- In random sampling from a population, units are selected by a probability mechanism.
- Simple random sampling from a finite population gives every item the same probability of selection, but in less simple methods the probabilities need not be the same.
- For example, in stratified sampling a random sample is taken from each stratum, but the strata are usually of different sizes.
- Other methods include cluster sampling and multi-stage sampling, in which primary units (for example geographical units such as villages) are selected at random from all those available and these units are either studied completely or subsampled.
- Exact estimation methods for means, totals or proportions can be developed for a method of sampling that is based on probability rules
- However, these sampling methods require setting up carefully and this can be very time-consuming and expensive.
- Non-random sampling methods are usually much quicker, particularly quota sampling in which interviewers are typically sent to central points, such as shopping areas, and given a quota of people to be interviewed.
- These are specified by characteristics, such as age-group or sex or voting intentions, which can be discovered by a few simple questions so that the specified number (quota) in each sub-group of the population can be obtained.
- There is no restriction on which actual individuals in each sub-group shall be interviewed, and the easiest to obtain (the most co-operative) will usually be included in the sample.
- Bias often results from this, and usually also the population to be found in the shopping area (if that is indeed the situation) at the time of the survey is not representative of the whole population of the town.
- Analysis has to use the methods based on probability because no others are available.
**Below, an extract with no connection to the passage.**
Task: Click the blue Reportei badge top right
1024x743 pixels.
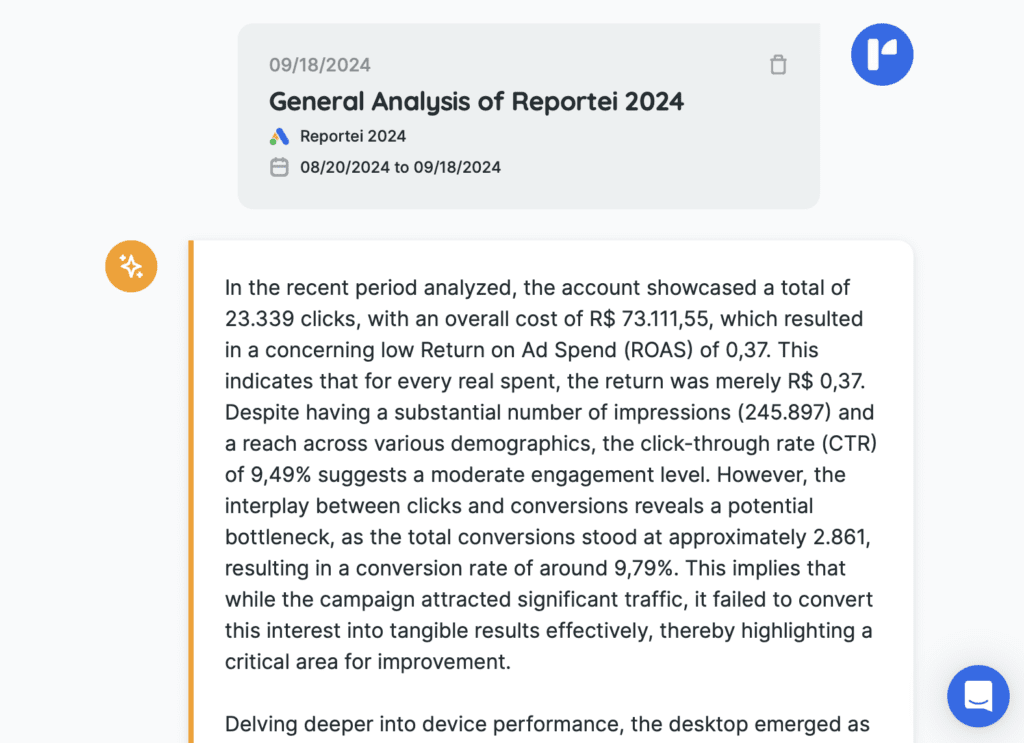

- Systematic sampling is done from a population whose members are listed in some standard order (such as alphabetical).
- It consists of choosing a random starting point at the beginning of the list followed by a regular selection of every kth item, where k = N/n = (population size)/(sample size).
- Systematic sampling (with random starting point) is much quicker and simpler than pure random sampling.
- There may be refusals, as in any method of choosing individuals, but this is so in random sampling also.
- Provided enough is known about possible regular trends in the list used, this method does have a reasonable theoretical base
- If there are no trends, a systematic sample might behave as if it were a simple random sample, though strictly speaking it is not.
- Sometimes the methods for cluster samples can be used for analysis, if there are no trends.
What is meant by random sampling? What is its importance?
- Random sampling is a sampling procedure by which each member of a population has an equal chance of being included in the sample.
- Random sampling ensures a representative sample.
- There are several types of random sampling.
- In simple random sampling, not only each item in the population but each sample has an equal probability of being picked.
- In systematic sampling, items are selected from the population at uniform intervals of time, order, or space (as in picking every one-hundredth name from a telephone directory).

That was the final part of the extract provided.